Tighter seed treating
"Railroad monitoring was RRAMAC's entry into remote monitoring, but now it's using these Internet, cloud and server technologies for many different kinds of applications and OEMs that want to monitor equipment they sell to let them know when they need service," adds Spindler. "For instance, RRAMAC's technology remotely connects seed treating machines that accurately apply chemicals by monitoring their weight. This usually involves blending about six chemicals. However, some users have unique requirements, such as a seed treatment that has a short shelf life that needs to blend chemicals on demand, and apply them at treatment facilities set up for the farmers."
Traditionally, farmers would roll up to their local seed treatment facility and receive the right chemical mixture and measured amount based on the recipe they ordered. In recent years, these seed treatment facilities added PLCs, HMIs and cellular Internet connections, which means they're subject to the same alarms and faults as typical plant-floor processes.
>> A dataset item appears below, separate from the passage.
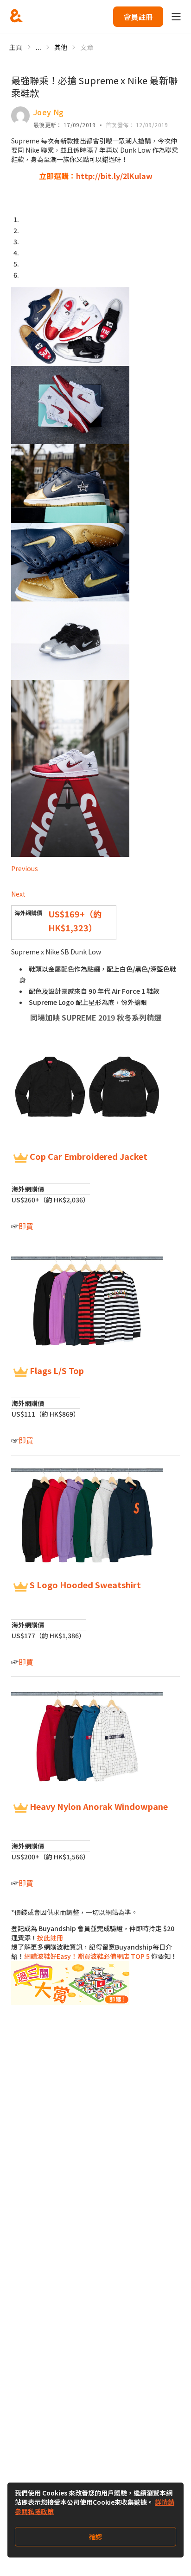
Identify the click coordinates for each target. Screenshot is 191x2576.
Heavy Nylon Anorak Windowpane (99, 1806)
"In this case, another of our companies, Control Assemblies, teamed up with RRAMAC to develop an Internet and cloud-based enterprise control system to provided required traceability of the chemical system," adds Spindler. "It's been available for about five years. Basically, we provide the remote monitoring infrastructure and controls, including Proficy iFix software from GE Automation and Controls', and cellular modems from Red Lion. We also developed interfaces with Microsoft .Net, and use SSL to secure the cloud communications. As a result, chemical deliveries are documented by SAP software, and this information goes from XML to the cloud, its users, their machines and other equipment. This lets seed treaters say how much they need of each chemical, know they have the right amount coming, and verify it by scanning a barcode when it's delivered."
Serving up cloud flexibility
Over the past five years, Spindler reports that Control Assemblies' enterprise control system for seed treating has improved chemical handling by users, allowed much tighter recipe control, and improved maintenance at local seed treating facilities. "However, the biggest benefit of remote monitoring and asset management on the Internet and cloud is its ease of implementation for our users,” he explains. “This is a pay-as-you-go software as a service (SaaS). If an OEM wants to monitor their equipment, it used to be a huge project and cost hundreds of thousands of dollars, but now we can get up and running in a very short time, and they don't need to maintain the PLCs or systems.
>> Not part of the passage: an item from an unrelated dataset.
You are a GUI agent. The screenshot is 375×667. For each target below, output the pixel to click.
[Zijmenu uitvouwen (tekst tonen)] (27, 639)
"For example, if a ground pile monitoring site has a problem and needs to make a change or enhancement, then it's more likely they can do it today without added cost because we're already taking care of the field hardware, and much of the other equipment and software is based on servers, so we don't need to do a lot either. For example, we can apply a software patch one time, automatically download it to the remote sites, and then everyone on the system across hundreds of sites can use it. We also maintain webpage interfaces to all these ground pile, seed treating and other applications, and they're on servers too, which means less cost and fewer headaches for us as well."
In the future, Spindler expects even more devices will participate in the Internet of Things (IoT) because many devices still don't have the internal microprocessors and Internet connections to join in. "We do a lot of this now with software and brute force, but I believe that soon we'll see more controls and components connecting seamlessly like plug-and-play Bluetooth in most cars," he adds. "SCADA systems will run as part of controls displayed on web pages, controllers will run in the cloud, and only I/O will be in the plant."